YOUR TASK
Can you write the next part of the lupus forum discussion below, starting right after its last post?

Thanks very much for your post and your scientific friend’s explanation.👏
An important correction!
This is not my study at all.
I do a lot of reading about lupus and watch many presentations. Have been aware of Professor Hughes observation made and published in 2008 so am wondering what is the 2023 situation with this, some 15 years later?
There’s always a huge push on vaccination in winter but not much emphasis on shielding so am wondering whether there has been any specific IMMMUNOLOGICAL research on this observation?
For years and years I would not get the flu or colds even in years of strong flu with everyone around me getting quite poorly at home and office. I would get very tired, always assuming that it was thanks to having to do my own job and take over colleagues tasks on sick leave. I remember some years I was looking forward to get the flu just in order to get some rest, once I was feeling quite poorly with flu-like symptoms but it lasted 1 day. Then one Winter (coincidently a couple of days after a tetanus jab and being surrounded by colleagues with the flu) I developed pneumonia. After recovering and going back to work one week later caught flu from a colleague. Less than two years later it seems I got immune to flu again. I only took the flu jab once and felt poorly for a couple of days.
It is worth to point out that until then I had not been diagnosed with lupus and had not been on immunosuppressants. I have no idea what´s going to happen now that I am on immuran, hydroxy and pred in more than a year.
I am also surprised by this. I don’t get many colds, but I am careful about keeping my distance from anyone showing signs of any coughs and colds. This is because if I do catch a cold I end up in Hospital with a chest infection that takes many different antibiotics and nebuliser to get it under control.

INFORMATION
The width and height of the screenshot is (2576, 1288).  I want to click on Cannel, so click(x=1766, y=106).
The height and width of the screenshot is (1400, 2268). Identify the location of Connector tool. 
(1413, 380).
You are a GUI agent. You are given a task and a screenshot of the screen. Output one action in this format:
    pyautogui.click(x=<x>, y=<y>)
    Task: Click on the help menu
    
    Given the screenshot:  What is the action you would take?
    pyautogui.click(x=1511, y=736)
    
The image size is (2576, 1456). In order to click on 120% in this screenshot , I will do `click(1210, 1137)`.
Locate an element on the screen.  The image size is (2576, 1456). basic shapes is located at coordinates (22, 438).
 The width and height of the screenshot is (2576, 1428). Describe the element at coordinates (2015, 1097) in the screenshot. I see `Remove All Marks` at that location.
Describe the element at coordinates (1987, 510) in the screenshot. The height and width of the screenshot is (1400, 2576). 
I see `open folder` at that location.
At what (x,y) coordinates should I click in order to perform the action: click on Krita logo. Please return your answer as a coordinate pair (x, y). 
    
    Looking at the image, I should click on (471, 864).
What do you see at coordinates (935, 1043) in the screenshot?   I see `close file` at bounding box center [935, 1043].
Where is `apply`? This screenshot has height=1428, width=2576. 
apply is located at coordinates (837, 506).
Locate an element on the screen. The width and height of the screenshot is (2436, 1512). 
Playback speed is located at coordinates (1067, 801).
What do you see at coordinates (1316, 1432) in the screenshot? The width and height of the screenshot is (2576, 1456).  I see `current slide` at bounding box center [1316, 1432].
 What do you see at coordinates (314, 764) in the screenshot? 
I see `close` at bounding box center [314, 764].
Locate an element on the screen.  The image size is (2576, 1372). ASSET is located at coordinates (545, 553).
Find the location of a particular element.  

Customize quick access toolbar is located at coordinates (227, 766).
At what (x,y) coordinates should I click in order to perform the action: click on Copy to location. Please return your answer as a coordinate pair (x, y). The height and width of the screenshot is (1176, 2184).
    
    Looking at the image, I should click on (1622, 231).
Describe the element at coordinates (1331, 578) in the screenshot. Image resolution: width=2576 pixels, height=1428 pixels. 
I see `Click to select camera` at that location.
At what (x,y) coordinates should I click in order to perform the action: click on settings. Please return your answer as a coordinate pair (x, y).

ANSWER TO THIS TASK
I have had Lupus for 44 years and I get my first cold about 1st October and I’m lucky if I have 3 weeks all in without a cold until about April!! 🤷🏼♀️
Hi Suvi, unfortunately as I write this I am full of the flu with a chest infection to boot 🥹 I have systemic CTD and RA I get the flu and Covid vaccine every year although this year I couldn’t get it as started on new Retuximab infusion and you can’t get a live vaccine for 6months after the infusion 🙁 So given that I haven’t had flu or felt this unwell since I started getting the vaccine, I don’t get it and wham bam! So… I really do believe that the vaccine protects against at least severe flu/ covid. I would encourage everyone to get it as flu is not pleasant at all! Hope this finds you well 🥰♥️
Neither myself with Lupus (SLE) & taking MMF, nor my husband who has RA treated with Rituximab IV infusionst + Sulfasalazine rarely get colds or flu-type viruses. If ever, they’re only mild & short lasting. Fingers crossed🤞& touching wood 🫳🪵 now!……..
Maybe there’s something in Prof Hughes’s theory? 🤔
Given that the responses to this thread are mixed, I think the fact some people are more resistant to viruses than others has little to do with Lupus. It could be that the people around you have stronger immune systems, which can in turn protect you.
I can't say I've noticed a "drive" to get vaccinated aside from when the Covid-19 vaccine was available. I have the flu vaccine, but it's basically just a text message inviting me and I don't need to have it if I don't want to. I don't catch viruses very often because I live an almost hermit-like existence, but when I do I usually end up with things like lingering chest infections (I've still got post-nasal drip from Covid last Christmas).